Fig. 5: equinox is required for PCG rescaling and neoblast proliferation at wounds.

a Heatmap shows reduced expression of neoblast markers and anterior PCGs and no change of posterior PCG expression at anterior-facing wounds after equinox RNAi. b Reduced expression of neoblast-specific genes (left) and reduced numbers of mitotic cells (right) at equinox RNAi anterior-facing wounds. For phosphorylated histone H3 (H3P) labelings, n = 6 independent animals for control 0 hpa, n = 7 for control 6 hpa, n = 12 for control 48 hpa, and n = 5 for control 96 hpa; n = 6 independent animals for equinox RNAi 0 hpa, n = 9 for equinox RNAi 6 hpa, n = 12 for equinox RNAi 48 hpa, and n = 6 for equinox RNAi 96 hpa over two independent experiments. Data are presented as mean ± SD and analyzed with unpaired two-tailed Student’s t test. c No neoblast wound accumulation or rescaling of posterior PCG expression (wntP-2) after equinox RNAi. n = 3 independent experiments.
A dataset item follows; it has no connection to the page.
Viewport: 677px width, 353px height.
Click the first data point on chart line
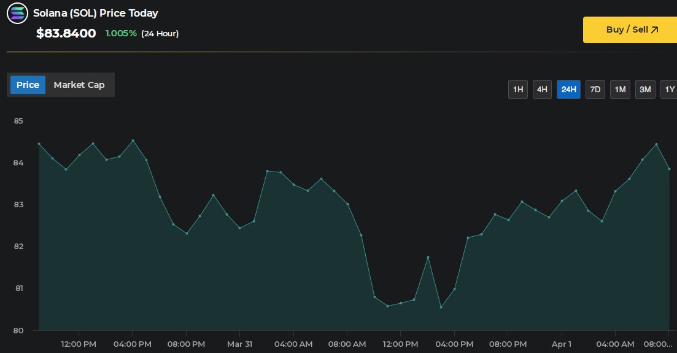pos(39,143)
Blue arrows, anterior edge of PCG expression. (d) No anterior PCG expression (ndl-2, ndl-5, ndl-4, sFRP-1) or anterior pole formation (notum), and asymmetric posterior pole formation (wnt1 and wnt11-2) after equinox RNAi. Results shown are representative from at least two independent experiments. Blue arrows, midline. Colored boxes, area depicted in pictures. Source data are provided as a Source Data file. Scale bars, 100 μm.